• Task to carry out
Copy the following entries exactly as they appear, every line included.

• Input
_____

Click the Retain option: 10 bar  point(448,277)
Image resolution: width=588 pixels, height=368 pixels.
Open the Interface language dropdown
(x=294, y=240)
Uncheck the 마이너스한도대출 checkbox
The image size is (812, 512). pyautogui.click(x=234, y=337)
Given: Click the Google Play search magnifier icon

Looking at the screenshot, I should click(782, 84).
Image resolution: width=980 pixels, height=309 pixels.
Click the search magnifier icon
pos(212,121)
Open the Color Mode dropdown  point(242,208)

_____

• Output for this exercise
Click the Retain option: 10 bar  point(448,277)
Image resolution: width=588 pixels, height=368 pixels.
Open the Interface language dropdown
(x=294, y=240)
Uncheck the 마이너스한도대출 checkbox
The image size is (812, 512). pyautogui.click(x=234, y=337)
Given: Click the Google Play search magnifier icon

Looking at the screenshot, I should click(782, 84).
Image resolution: width=980 pixels, height=309 pixels.
Click the search magnifier icon
pos(212,121)
Open the Color Mode dropdown  point(242,208)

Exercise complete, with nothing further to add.